ASSIGNMENT:
Return the records below exactly, leaving nothing out.

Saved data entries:

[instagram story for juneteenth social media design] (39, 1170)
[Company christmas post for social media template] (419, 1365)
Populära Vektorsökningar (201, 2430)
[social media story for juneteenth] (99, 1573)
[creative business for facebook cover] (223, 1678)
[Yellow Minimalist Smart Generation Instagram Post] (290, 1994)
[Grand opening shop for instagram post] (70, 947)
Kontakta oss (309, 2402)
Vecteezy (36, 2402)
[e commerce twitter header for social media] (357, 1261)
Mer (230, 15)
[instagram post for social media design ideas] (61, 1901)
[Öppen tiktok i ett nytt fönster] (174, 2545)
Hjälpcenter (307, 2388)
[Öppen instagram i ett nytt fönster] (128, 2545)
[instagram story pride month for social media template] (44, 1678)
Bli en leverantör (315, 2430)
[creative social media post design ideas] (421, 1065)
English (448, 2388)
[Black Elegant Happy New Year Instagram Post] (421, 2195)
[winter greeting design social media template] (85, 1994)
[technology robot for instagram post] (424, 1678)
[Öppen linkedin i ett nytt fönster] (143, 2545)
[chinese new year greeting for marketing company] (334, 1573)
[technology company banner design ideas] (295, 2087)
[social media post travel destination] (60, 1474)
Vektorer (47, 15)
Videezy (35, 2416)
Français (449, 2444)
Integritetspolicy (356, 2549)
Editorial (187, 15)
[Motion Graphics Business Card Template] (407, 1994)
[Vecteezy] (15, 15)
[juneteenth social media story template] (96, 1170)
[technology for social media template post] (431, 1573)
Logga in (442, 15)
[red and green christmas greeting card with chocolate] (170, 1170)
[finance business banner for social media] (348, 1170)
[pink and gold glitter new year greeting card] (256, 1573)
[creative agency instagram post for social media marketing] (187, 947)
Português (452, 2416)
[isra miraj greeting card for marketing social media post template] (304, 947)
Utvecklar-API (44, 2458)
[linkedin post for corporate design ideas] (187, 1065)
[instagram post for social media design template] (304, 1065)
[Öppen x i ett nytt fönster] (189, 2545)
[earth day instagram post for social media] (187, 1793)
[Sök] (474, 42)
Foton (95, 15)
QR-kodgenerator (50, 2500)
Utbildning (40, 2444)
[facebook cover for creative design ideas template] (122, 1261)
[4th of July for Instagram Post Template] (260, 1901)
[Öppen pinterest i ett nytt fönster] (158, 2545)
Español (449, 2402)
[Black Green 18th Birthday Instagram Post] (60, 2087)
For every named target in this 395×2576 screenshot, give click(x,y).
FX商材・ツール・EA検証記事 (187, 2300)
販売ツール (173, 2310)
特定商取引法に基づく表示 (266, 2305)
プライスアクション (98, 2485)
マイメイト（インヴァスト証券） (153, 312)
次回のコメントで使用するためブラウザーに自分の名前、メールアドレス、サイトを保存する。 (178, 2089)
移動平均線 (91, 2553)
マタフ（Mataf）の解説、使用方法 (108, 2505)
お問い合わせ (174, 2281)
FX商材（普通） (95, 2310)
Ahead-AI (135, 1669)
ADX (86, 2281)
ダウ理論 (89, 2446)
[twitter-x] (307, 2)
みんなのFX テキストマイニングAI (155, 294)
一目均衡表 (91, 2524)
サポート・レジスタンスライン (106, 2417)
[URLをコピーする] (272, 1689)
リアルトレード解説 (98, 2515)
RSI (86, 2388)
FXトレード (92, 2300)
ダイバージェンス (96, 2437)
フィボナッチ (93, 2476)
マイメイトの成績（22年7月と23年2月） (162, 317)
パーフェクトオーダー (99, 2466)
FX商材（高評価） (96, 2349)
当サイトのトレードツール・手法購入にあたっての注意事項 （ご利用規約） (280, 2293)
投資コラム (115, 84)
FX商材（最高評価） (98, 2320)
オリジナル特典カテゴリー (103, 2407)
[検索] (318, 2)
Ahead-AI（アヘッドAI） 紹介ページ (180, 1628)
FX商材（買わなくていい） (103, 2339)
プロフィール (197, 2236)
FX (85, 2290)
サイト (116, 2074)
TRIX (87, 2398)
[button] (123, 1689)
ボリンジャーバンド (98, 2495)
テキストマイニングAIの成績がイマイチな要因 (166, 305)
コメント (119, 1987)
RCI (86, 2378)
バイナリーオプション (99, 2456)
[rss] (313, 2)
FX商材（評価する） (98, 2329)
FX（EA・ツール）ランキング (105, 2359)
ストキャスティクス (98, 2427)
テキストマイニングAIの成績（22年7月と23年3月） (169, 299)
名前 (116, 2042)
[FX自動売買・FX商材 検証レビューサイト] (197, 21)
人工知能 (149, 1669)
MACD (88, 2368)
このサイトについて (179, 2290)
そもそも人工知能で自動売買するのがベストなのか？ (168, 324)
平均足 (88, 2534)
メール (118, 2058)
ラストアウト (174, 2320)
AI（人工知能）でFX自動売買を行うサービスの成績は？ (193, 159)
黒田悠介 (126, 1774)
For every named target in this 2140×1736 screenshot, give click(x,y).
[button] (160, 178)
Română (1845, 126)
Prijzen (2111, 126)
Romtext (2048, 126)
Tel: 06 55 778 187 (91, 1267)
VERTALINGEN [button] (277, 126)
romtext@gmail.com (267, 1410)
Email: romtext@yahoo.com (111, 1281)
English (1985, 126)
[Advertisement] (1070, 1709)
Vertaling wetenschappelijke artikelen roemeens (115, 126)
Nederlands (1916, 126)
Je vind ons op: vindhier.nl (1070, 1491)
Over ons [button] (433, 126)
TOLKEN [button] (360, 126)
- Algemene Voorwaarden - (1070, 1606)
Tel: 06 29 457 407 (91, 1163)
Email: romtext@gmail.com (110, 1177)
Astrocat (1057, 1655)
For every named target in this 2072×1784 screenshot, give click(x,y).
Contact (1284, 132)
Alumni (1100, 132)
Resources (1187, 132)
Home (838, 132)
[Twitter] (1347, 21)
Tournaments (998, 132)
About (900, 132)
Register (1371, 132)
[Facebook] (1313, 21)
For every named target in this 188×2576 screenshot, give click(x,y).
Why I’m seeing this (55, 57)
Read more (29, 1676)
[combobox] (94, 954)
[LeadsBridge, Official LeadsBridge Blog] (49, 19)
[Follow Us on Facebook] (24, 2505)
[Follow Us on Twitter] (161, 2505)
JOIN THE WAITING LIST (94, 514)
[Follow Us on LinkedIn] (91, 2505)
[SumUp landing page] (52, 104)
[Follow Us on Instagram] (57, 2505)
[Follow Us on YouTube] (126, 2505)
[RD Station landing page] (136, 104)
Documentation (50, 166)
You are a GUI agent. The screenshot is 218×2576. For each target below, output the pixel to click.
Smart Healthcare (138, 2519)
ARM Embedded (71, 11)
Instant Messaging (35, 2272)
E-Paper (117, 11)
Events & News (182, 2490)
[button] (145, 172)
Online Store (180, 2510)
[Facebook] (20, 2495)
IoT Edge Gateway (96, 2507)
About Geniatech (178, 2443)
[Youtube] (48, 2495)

REPLY TO THE TASK:
[instagram story for juneteenth social media design] (39, 1170)
[Company christmas post for social media template] (419, 1365)
Populära Vektorsökningar (201, 2430)
[social media story for juneteenth] (99, 1573)
[creative business for facebook cover] (223, 1678)
[Yellow Minimalist Smart Generation Instagram Post] (290, 1994)
[Grand opening shop for instagram post] (70, 947)
Kontakta oss (309, 2402)
Vecteezy (36, 2402)
[e commerce twitter header for social media] (357, 1261)
Mer (230, 15)
[instagram post for social media design ideas] (61, 1901)
[Öppen tiktok i ett nytt fönster] (174, 2545)
Hjälpcenter (307, 2388)
[Öppen instagram i ett nytt fönster] (128, 2545)
[instagram story pride month for social media template] (44, 1678)
Bli en leverantör (315, 2430)
[creative social media post design ideas] (421, 1065)
English (448, 2388)
[Black Elegant Happy New Year Instagram Post] (421, 2195)
[winter greeting design social media template] (85, 1994)
[technology robot for instagram post] (424, 1678)
[Öppen linkedin i ett nytt fönster] (143, 2545)
[chinese new year greeting for marketing company] (334, 1573)
[technology company banner design ideas] (295, 2087)
[social media post travel destination] (60, 1474)
Vektorer (47, 15)
Videezy (35, 2416)
Français (449, 2444)
Integritetspolicy (356, 2549)
Editorial (187, 15)
[Motion Graphics Business Card Template] (407, 1994)
[Vecteezy] (15, 15)
[juneteenth social media story template] (96, 1170)
[technology for social media template post] (431, 1573)
Logga in (442, 15)
[red and green christmas greeting card with chocolate] (170, 1170)
[finance business banner for social media] (348, 1170)
[pink and gold glitter new year greeting card] (256, 1573)
[creative agency instagram post for social media marketing] (187, 947)
Português (452, 2416)
[isra miraj greeting card for marketing social media post template] (304, 947)
Utvecklar-API (44, 2458)
[linkedin post for corporate design ideas] (187, 1065)
[instagram post for social media design template] (304, 1065)
[Öppen x i ett nytt fönster] (189, 2545)
[earth day instagram post for social media] (187, 1793)
[Sök] (474, 42)
Foton (95, 15)
QR-kodgenerator (50, 2500)
Utbildning (40, 2444)
[facebook cover for creative design ideas template] (122, 1261)
[4th of July for Instagram Post Template] (260, 1901)
[Öppen pinterest i ett nytt fönster] (158, 2545)
Español (449, 2402)
[Black Green 18th Birthday Instagram Post] (60, 2087)
For every named target in this 395×2576 screenshot, give click(x,y).
FX商材・ツール・EA検証記事 (187, 2300)
販売ツール (173, 2310)
特定商取引法に基づく表示 (266, 2305)
プライスアクション (98, 2485)
マイメイト（インヴァスト証券） (153, 312)
次回のコメントで使用するためブラウザーに自分の名前、メールアドレス、サイトを保存する。 (178, 2089)
移動平均線 (91, 2553)
マタフ（Mataf）の解説、使用方法 (108, 2505)
お問い合わせ (174, 2281)
FX商材（普通） (95, 2310)
Ahead-AI (135, 1669)
ADX (86, 2281)
ダウ理論 (89, 2446)
[twitter-x] (307, 2)
みんなのFX テキストマイニングAI (155, 294)
一目均衡表 (91, 2524)
サポート・レジスタンスライン (106, 2417)
[URLをコピーする] (272, 1689)
リアルトレード解説 (98, 2515)
RSI (86, 2388)
FXトレード (92, 2300)
ダイバージェンス (96, 2437)
フィボナッチ (93, 2476)
マイメイトの成績（22年7月と23年2月） (162, 317)
パーフェクトオーダー (99, 2466)
FX商材（高評価） (96, 2349)
当サイトのトレードツール・手法購入にあたっての注意事項 （ご利用規約） (280, 2293)
投資コラム (115, 84)
FX商材（最高評価） (98, 2320)
オリジナル特典カテゴリー (103, 2407)
[検索] (318, 2)
Ahead-AI（アヘッドAI） 紹介ページ (180, 1628)
FX商材（買わなくていい） (103, 2339)
プロフィール (197, 2236)
FX (85, 2290)
サイト (116, 2074)
TRIX (87, 2398)
[button] (123, 1689)
ボリンジャーバンド (98, 2495)
テキストマイニングAIの成績がイマイチな要因 (166, 305)
コメント (119, 1987)
RCI (86, 2378)
バイナリーオプション (99, 2456)
[rss] (313, 2)
FX商材（評価する） (98, 2329)
FX（EA・ツール）ランキング (105, 2359)
ストキャスティクス (98, 2427)
テキストマイニングAIの成績（22年7月と23年3月） (169, 299)
名前 (116, 2042)
[FX自動売買・FX商材 検証レビューサイト] (197, 21)
人工知能 (149, 1669)
MACD (88, 2368)
このサイトについて (179, 2290)
そもそも人工知能で自動売買するのがベストなのか？ (168, 324)
平均足 (88, 2534)
メール (118, 2058)
ラストアウト (174, 2320)
AI（人工知能）でFX自動売買を行うサービスの成績は？ (193, 159)
黒田悠介 (126, 1774)
For every named target in this 2140×1736 screenshot, give click(x,y).
[button] (160, 178)
Română (1845, 126)
Prijzen (2111, 126)
Romtext (2048, 126)
Tel: 06 55 778 187 (91, 1267)
VERTALINGEN [button] (277, 126)
romtext@gmail.com (267, 1410)
Email: romtext@yahoo.com (111, 1281)
English (1985, 126)
[Advertisement] (1070, 1709)
Vertaling wetenschappelijke artikelen roemeens (115, 126)
Nederlands (1916, 126)
Je vind ons op: vindhier.nl (1070, 1491)
Over ons [button] (433, 126)
TOLKEN [button] (360, 126)
- Algemene Voorwaarden - (1070, 1606)
Tel: 06 29 457 407 (91, 1163)
Email: romtext@gmail.com (110, 1177)
Astrocat (1057, 1655)
For every named target in this 2072×1784 screenshot, give click(x,y).
Contact (1284, 132)
Alumni (1100, 132)
Resources (1187, 132)
Home (838, 132)
[Twitter] (1347, 21)
Tournaments (998, 132)
About (900, 132)
Register (1371, 132)
[Facebook] (1313, 21)
For every named target in this 188×2576 screenshot, give click(x,y).
Why I’m seeing this (55, 57)
Read more (29, 1676)
[combobox] (94, 954)
[LeadsBridge, Official LeadsBridge Blog] (49, 19)
[Follow Us on Facebook] (24, 2505)
[Follow Us on Twitter] (161, 2505)
JOIN THE WAITING LIST (94, 514)
[Follow Us on LinkedIn] (91, 2505)
[SumUp landing page] (52, 104)
[Follow Us on Instagram] (57, 2505)
[Follow Us on YouTube] (126, 2505)
[RD Station landing page] (136, 104)
Documentation (50, 166)
You are a GUI agent. The screenshot is 218×2576. For each target below, output the pixel to click.
Smart Healthcare (138, 2519)
ARM Embedded (71, 11)
Instant Messaging (35, 2272)
E-Paper (117, 11)
Events & News (182, 2490)
[button] (145, 172)
Online Store (180, 2510)
[Facebook] (20, 2495)
IoT Edge Gateway (96, 2507)
About Geniatech (178, 2443)
[Youtube] (48, 2495)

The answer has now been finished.